To a Romantic, all partners are not created equal. There is someone special out there for you and they were destined to fall into your arms and love you forever, unconditionally. But because INFPs are so reserved, you won’t necessarily know you’re dealing with a Romantic until suddenly, out pours a tidal wave of depth and emotion which is great if you feel the same way and really, really bad if you’re like most people and you approach love gradually, with cautious optimism. Though everyone loves the idea of a impassioned romance, few have the gall to be as impractical and inappropriate about it as an INFP. They can’t help it, they just have so much feeling inside them that it’s bursting to get out.
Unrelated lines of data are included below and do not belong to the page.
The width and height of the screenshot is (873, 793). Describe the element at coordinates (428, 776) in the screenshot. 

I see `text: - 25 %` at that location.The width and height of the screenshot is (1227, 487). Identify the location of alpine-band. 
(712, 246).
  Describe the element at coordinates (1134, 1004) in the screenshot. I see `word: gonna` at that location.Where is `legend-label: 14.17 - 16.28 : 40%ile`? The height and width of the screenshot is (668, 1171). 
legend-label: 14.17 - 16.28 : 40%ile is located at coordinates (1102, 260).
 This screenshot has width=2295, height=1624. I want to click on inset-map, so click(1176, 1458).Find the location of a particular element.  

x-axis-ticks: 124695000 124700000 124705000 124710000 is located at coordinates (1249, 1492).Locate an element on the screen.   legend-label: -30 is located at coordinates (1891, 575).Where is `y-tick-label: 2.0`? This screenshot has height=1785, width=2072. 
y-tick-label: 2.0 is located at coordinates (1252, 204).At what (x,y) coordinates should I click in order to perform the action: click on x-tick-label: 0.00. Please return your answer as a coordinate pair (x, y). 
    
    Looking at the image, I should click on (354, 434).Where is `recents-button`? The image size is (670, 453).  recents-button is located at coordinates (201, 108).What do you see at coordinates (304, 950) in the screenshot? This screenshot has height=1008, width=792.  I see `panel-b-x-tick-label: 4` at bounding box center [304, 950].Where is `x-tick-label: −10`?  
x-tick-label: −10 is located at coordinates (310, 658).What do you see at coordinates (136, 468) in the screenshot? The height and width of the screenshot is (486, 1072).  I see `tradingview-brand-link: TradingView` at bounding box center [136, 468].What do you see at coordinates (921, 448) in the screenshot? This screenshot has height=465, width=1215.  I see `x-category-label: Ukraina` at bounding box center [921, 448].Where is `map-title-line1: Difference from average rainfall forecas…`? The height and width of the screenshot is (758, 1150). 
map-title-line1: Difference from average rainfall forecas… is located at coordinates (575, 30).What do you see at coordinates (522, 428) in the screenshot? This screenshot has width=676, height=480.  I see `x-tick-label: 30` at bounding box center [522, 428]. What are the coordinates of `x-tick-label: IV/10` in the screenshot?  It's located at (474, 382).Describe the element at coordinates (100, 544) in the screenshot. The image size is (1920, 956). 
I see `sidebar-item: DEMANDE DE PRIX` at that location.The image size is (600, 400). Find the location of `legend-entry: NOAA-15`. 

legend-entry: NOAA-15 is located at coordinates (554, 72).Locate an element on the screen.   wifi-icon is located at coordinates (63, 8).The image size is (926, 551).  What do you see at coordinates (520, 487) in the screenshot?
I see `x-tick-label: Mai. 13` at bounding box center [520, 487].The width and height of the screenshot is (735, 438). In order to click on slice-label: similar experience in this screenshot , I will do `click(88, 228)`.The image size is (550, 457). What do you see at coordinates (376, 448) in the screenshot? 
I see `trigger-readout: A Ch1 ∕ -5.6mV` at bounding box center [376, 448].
tumblr_mbosfkdRgT1qd3fvoo1_500

In truth, INFPs just really like to feel intensely because that means you’re alive and everyone wants to feel alive. They can derive that intensity of emotion from any source, be it a book, a song, a piece of art, a situation, or a romantic partner. It’s just that some INFPs are more inclined to be more romantic towards another person than other sources. While the INFP believes that he or she has found “the one” and is convinced that “the one” is the only option they can accept, the truth is that INFPs are far less discriminating than that. You know how many “The One”s there are out there? Probably millions, that’s how many and it can change from person to person throughout a lifetime. Still, you wouldn’t know it because an INFP will convince you that you are the most special human being on earth and the Gods themselves ordained you special.  I don’t think that really makes it any less true, it’s just that the reality of relationships and reconciling differences can dim the fires of the INFP passion in a hurry. What it breaks down to is that INFPs are the firestarters and initiators of romantic relationships, bringing passion and spontaneity to them while others tend to stabilize the relationship, making it more fit for long-term success. At least, that’s probably how it should be. Can you imagine if Romeo and Juliet actually lived and got married and had to live with each other? I don’t think they could sustain on passion alone, they’d have to dig into some other INFP resources to make that one last. And as long as you know how to be considerate, warm, supportive, respectful, and communicate well and yes, feed the flames of passion, that shouldn’t be a problem.